* **Work required**:
Render all of the material below as a Markdown table with the columns Row and Line. Number each line in order and leave out any blank lines.

* **Data excerpts**:
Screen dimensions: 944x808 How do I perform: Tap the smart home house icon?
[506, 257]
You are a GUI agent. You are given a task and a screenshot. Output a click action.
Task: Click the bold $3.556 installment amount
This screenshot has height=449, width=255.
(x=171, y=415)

* **The response**:
| Row | Line |
|---|---|
| 1 | Screen dimensions: 944x808 How do I perform: Tap the smart home house icon? |
| 2 | [506, 257] |
| 3 | You are a GUI agent. You are given a task and a screenshot. Output a click action. |
| 4 | Task: Click the bold $3.556 installment amount |
| 5 | This screenshot has height=449, width=255. |
| 6 | (x=171, y=415) |